[WHAT IS EXPECTED]
Using the listing below, please print exactly the lines from the one with "Task: Move return date one day earlier" through the one with "462x597 pixels. At". Leave out every picture.

[EXTRACTED RECORDS]
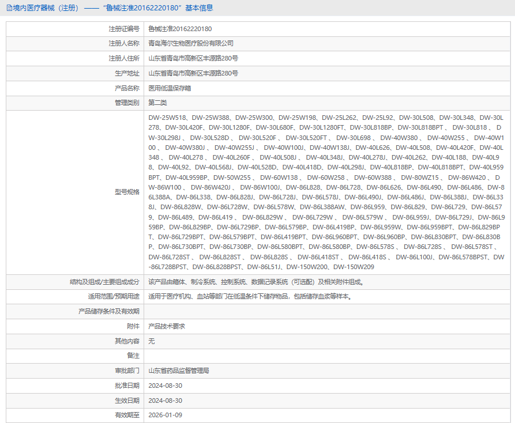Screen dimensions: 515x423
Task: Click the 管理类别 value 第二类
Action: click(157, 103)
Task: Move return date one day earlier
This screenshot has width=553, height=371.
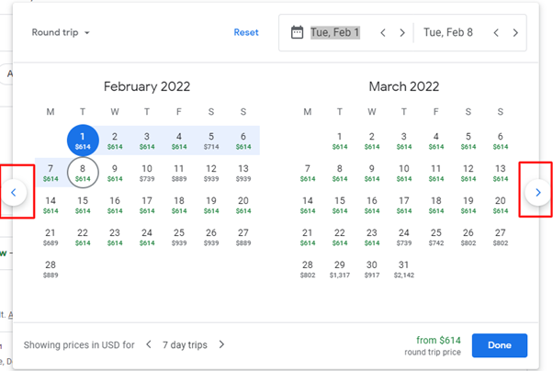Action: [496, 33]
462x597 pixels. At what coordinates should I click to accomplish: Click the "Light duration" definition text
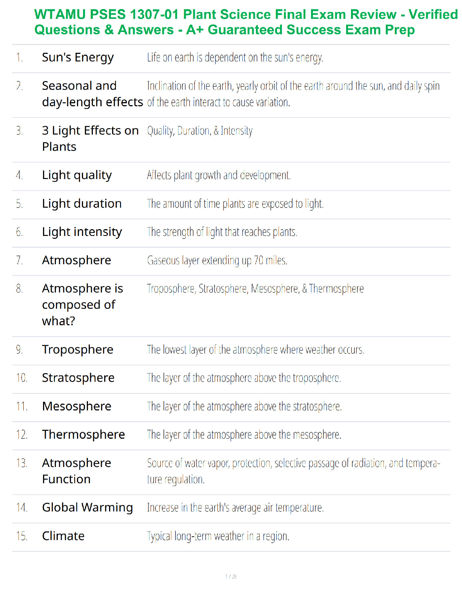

...

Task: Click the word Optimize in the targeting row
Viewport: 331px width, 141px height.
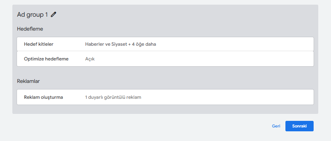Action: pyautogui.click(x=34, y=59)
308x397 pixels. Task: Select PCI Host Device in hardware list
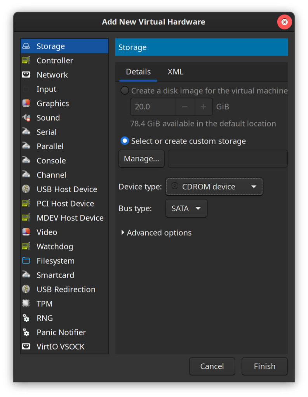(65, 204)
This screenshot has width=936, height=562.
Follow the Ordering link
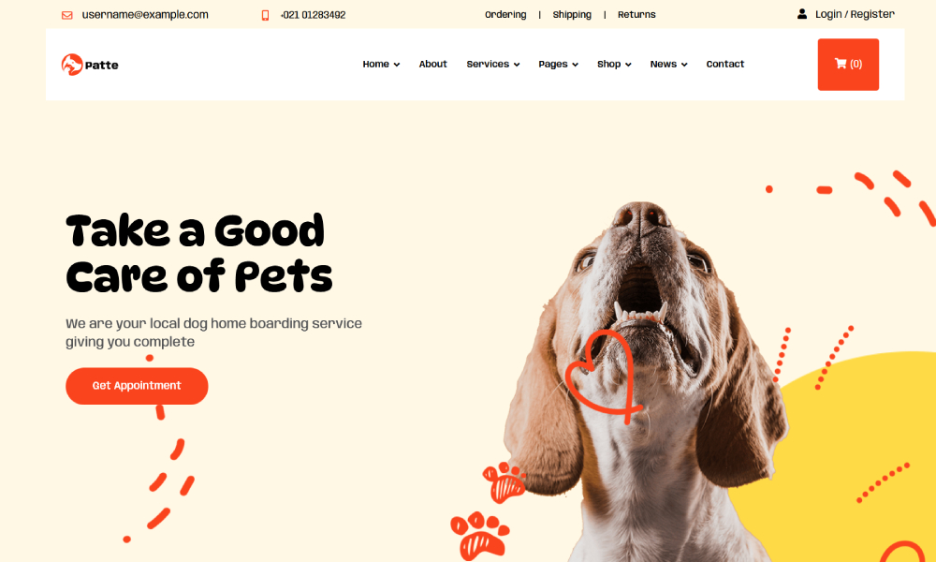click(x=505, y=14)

[OUTPUT BELOW]
Task: Move return date one day earlier
This screenshot has width=553, height=371.
Action: [496, 33]
462x597 pixels. At what coordinates should I click to accomplish: Click the "Light duration" definition text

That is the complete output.